▶ [DOCUMENT PASSAGE]
Three attackers drove a van into pedestrians on London Bridge before stabbing revelers nearby on Saturday night, killing seven people in what Britain called the work of Muslim militants engaged in a new trend of terrorism.
London Metropolitan Police yesterday said 12 people had been arrested in the Barking District of east London in connection with the attack, which also injured at least 48 people.
The attack occurred five days ahead of a parliamentary election and was the third to hit Britain in less than three months.
PHOTO: AFP
British Prime Minister Theresa May said the election would go ahead as planned on Thursday.
“It is time to say enough is enough,” she said in a televised statement.
“We cannot and must not pretend that things can continue as they are,” May said, calling for a strengthened counter-terrorism strategy that could include longer jail sentences for some offenses and new cyberspace regulations.
Less than two weeks ago, a suicide bomber killed 22 children and adults at a concert by US singer Ariana Grande in Manchester in northern England. In March, five people died after a man drove into pedestrians on Westminster Bridge in central London and stabbed a policeman.
On Saturday night, police shot dead the three male assailants in the Borough Market area near London Bridge within eight minutes of receiving the first emergency call shortly after 10pm.
Eyewitnesses described harrowing scenes as the attackers’ white van veered on and off the bridge sidewalk, hitting people along the way and the three men then ran into an area packed with bars and restaurants, stabbing people indiscriminately.
Accounts emerged of people trying to barricade themselves in a pub while others tried throwing tables and other objects to fend off the attackers.
Sky News reported police raided an address in Barking that was the address of one of the attackers and a witness told the TV channel that residents had heard controlled explosions early in the morning.
“We believe we are experiencing a new trend in the threat we face as terrorism breeds terrorism,” May said. “Perpetrators are inspired to attack not only on the basis of carefully constructed plots ... and not even as lone attackers radicalized online, but by copying one another and often using the crudest of means of attack.”
“While we have made significant progress in recent years, there is — to be frank — far too much tolerance of extremism in our country,” she said, without elaborating.
The three attackers on Saturday night were wearing what looked like explosive vests that were later found to have been fake.
May said the assailants’ aim had been to sow panic.
The London Ambulance Service said 48 people had been taken to five hospitals across the capital and a number of others had been treated at the scene for minor injuries.
In Taiwan, both the Tourism Bureau and the Travel Agent Association (TAA) said they had not received reports about any deaths or injuries of Taiwanese in the attack.
The Ministry of Foreign Affairs has maintained its “gray” travel alert for the UK, which means that tourists need to be mindful of their safety.
Taiwanese netizen Ray Lin said he happened to be traveling around the sites where the terror attacks took place and uploaded videos and photographs he took on Facebook.
“I have never seen a terror attack up close. Attackers hit people with the van they drove. They also took a policeman as a hostage and slit throats of passersby,” Lin wrote.
“We quickly turned our car around and left the scene as fast as we could. The place we were staying happened to be very close to where the attack took place. When we looked down to the street, we saw people running frantically. The sirens of police cars, firetrucks and ambulances could be heard throughout the city. It felt like a living hell. Even the military was deployed,” he wrote.

▶ [DATA]
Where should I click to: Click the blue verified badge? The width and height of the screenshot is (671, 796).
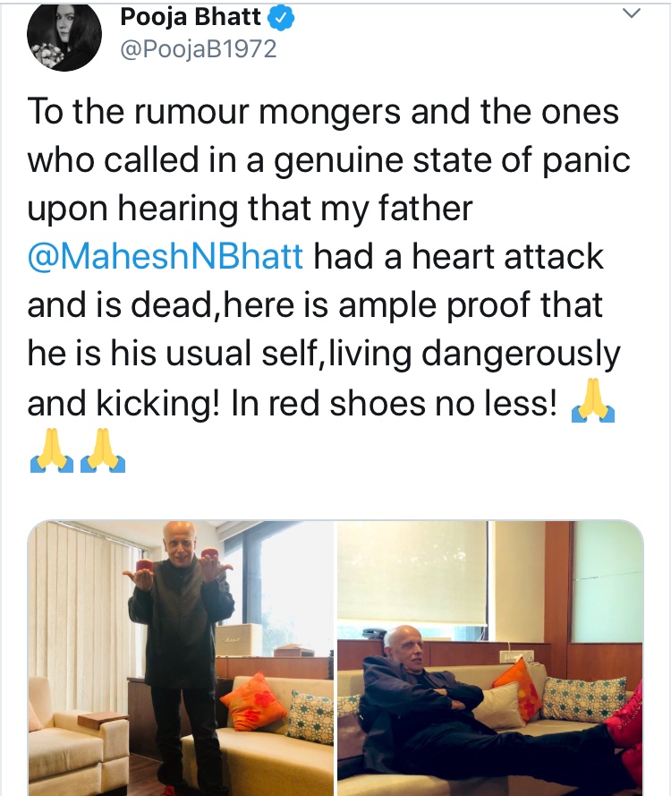pos(280,18)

▶ [PROBLEM TO WORK ON] In the article about the London Bridge attack, how soon after the first emergency call did police shoot dead the three assailants?

▶ [OUTPUT] Within eight minutes of the first emergency call, which came shortly after 10pm.